From An Phoblacht/Republican News, 30 May 1981

THE DEATHS of Hunger Strikers Raymond McCreesh and Patsy O’Hara in the H-Blocks last week, in quick succession on top of the deaths of Bobby Sands and Francis Hughes, has almost certainly touched off a slow-burning fuse.

For although there have been outbursts of popular violence on the streets, the feelings of dismay, frustration and anger run much deeper than the often intemperate and impatient actions of the young people.

At the top of the frustration there is a feeling of outrage – which will find no satisfactory channel until its conversion to IRA support – at the indiscriminate retaliation by British forces on innocent nationalist people.

AP cover Raymond McCreesh and Patsy O’Hara RIP

An Phoblacht/Republican News, 30 May 1981

All of the dead Hunger Strikers spent many years of their short young lives behind barbed wire and prison walls which are just some of the foundations of British ‘law and order’ in the North.

They could not tolerate what they saw going on in their land: a sectarian loyalist government discriminating against their people, peaceful protest routed, and eventually the use of British military force to shore up the collapsing Orange statelet.

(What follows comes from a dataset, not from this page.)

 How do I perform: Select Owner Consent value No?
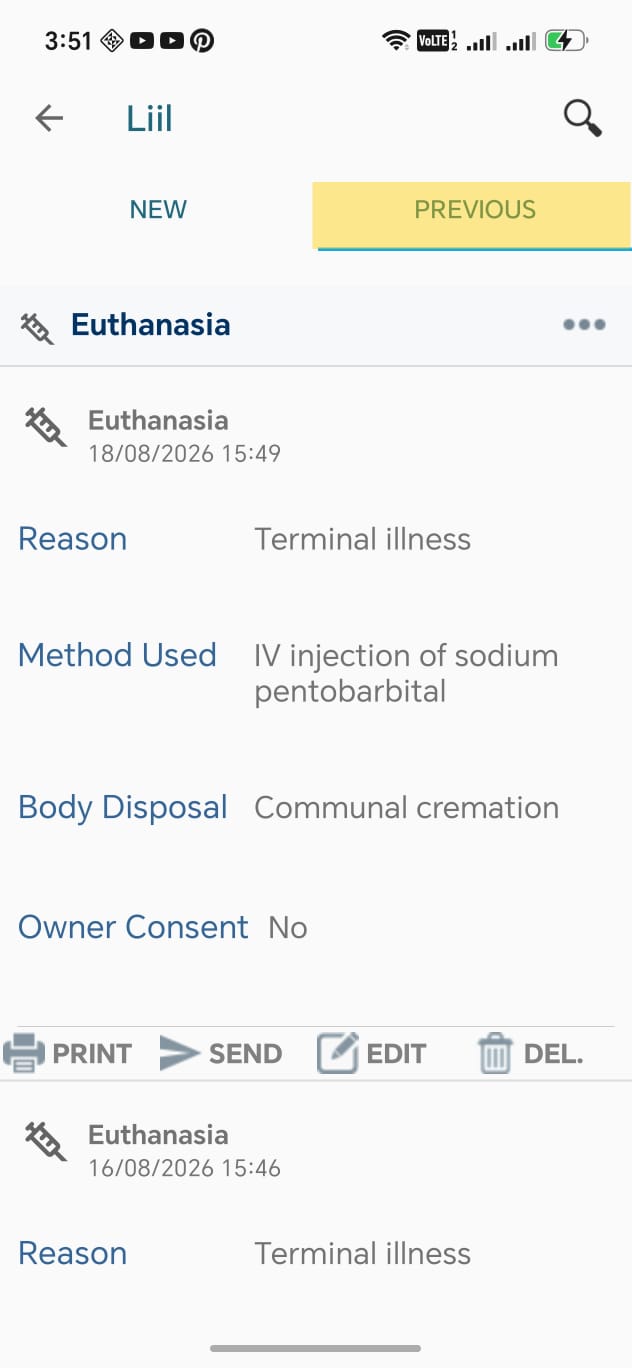288,928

They could not tolerate what they saw and the only choice they ever had was the choice offered to a slave. But instead they obeyed their consciences, found courage and energy, and went into battle with the odds overwhelmingly stacked against them.

No Irish army occupies England. No Irish army harasses the people of England, nor has divided one community from all other, nor systematically goes around mowing down civilians and children.

British troops do not fall into this category. They are not civilians nor children and the only pranks they get up to are murdering, torturing and maiming Irish people as they walk their own streets. They have a choice between following their consciences and staying at home or taking whatever punishment Mother England has inflicted on them and on the Irish. That is the true picture of the British soldier in Ireland, and therefore it is hard to sympathise with them when they meet their maker early.

The deaths of Bobby Sands, Francis Hughes, Raymond McCreesh and Patsy O’Hara are sweeping a change through the nationalist people of the North which is spilling over into increasing awareness in the South. The change will not necessarily be fully seen on marches or in elections. But people throughout Ireland are leaving behind whatever doubts or reservations they had in the past about answering our problems through the use of forces.

Many young people – the great hope for the future – who last month were nothing but soccer fans or into pop music, are now joining a growing queue to step into the shoes of Bobby, Francis, Raymond and Patsy.